Work instructions:
- A) Copy the podiatry school post word for word, from "For me whenever" through "relatively close together.", inclusive.
- B) List every state that the podiatry school post says has a podiatry school.
- C) Continue the post about podiatry school locations from its final sentence.

Page excerpt:
====================

For me whenever I explain podiatry schools to friends, family, and friends of the family they first have no clue it is a medical school and then ask where they are and when I say there are only 9 schools they were shocked. Then when I explain where the 9 are they are all confused as to how the three western schools are isolated very close to each other, then all the other schools except Barry are relatively close together.
I am from Michigan and people say stuff like "But there aren't any in-state?" thinking it is like MD school. For me, I have 5 podiatry schools that are within 650 miles of driving from where I live and each is an hour and 40 minute flight or less. Then when I compare it to living in south Texas, Louisiana, Oklahoma, Tennessee, Florida, Georgia, South Carolina, Alabama, Washington, parts of Oregon, Montana, Idaho, Wyoming, North Dakota are each areas where they each have at best just ONE podiatry school within 700 miles of a drive from where they live.
Location choices isn't amazing for podiatry, but I think for the profession it is best to keep it at 650 students per class. Another way the AACPM may eventually look at where to add a school in the 2020s if they do ever think they need one more school they may also take a look at the Bureau of Labor Services and notice that in the 4 states with the highest amount of Podiatrists (
http://www.bls.gov/oes/current/oes291081.htm) they each have a podiatry school: New York, California, Florida, and Ohio. Then Texas comes in at 5th, but don't have a podiatry school. Then 6th and 7th are Pennsylvania and Illinois, which each have a podiatry school. There are 10 states that had at least 300 employed podiatrist in their state and only Texas, New Jersey, and Michigan are the ones on that list that don't have a podiatry school inside the state. But like I said, it would be dumb to put a podiatry school in Michigan because there are already enough podiatry schools within a 2 hour flight from the three counties that consist of OVER 50% of employed podiatrist in the entire state. Then for New Jersey, Temple and NYU are maybe a two hour drive maximum from two different podiatry schools.

====================

Source data:
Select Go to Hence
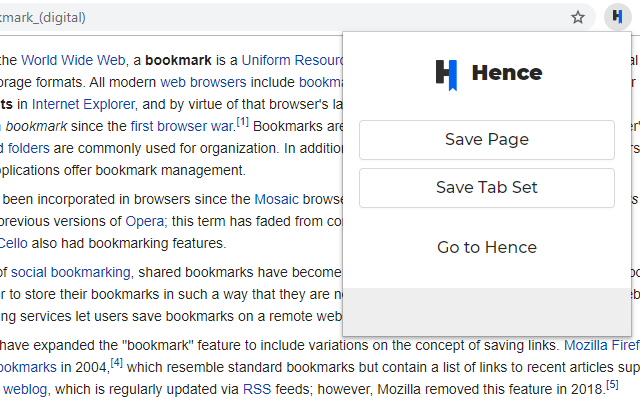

====================

Outputs in order:
- A)
For me whenever I explain podiatry schools to friends, family, and friends of the family they first have no clue it is a medical school and then ask where they are and when I say there are only 9 schools they were shocked. Then when I explain where the 9 are they are all confused as to how the three western schools are isolated very close to each other, then all the other schools except Barry are relatively close together.

- B)
New York
California
Florida
Ohio
Pennsylvania
Illinois

- C)
Like even when you take a look at the BLS.gov image of Employment by Area, there aren't many areas that actually have 30+ podiatrist in that area and many of the places with more than 100 podiatrist in employment are located relatively close to the podiatry school nearby, but again most of the schools are located in some of the more populated cities inside their own state. This could possibly be a reason why Colorado, Oklahoma, or Arkansas may not get a school because according to BLS.gov each of these states had 40 or less employed podiatrist in 2013.
In addition they may go away from the Kent State podiatry school way and find a school that already has a DO school so they wouldn't have to hire a whole new set of professors for the first two years of the medical program. That is what they did with Midwestern, they just added it to the DO program. So right now I think it is Midwestern, Western (CA), and Des Moines are the ones that are affiliated with the DO program. This is my basic statistical and demographic analysis on podiatry schools.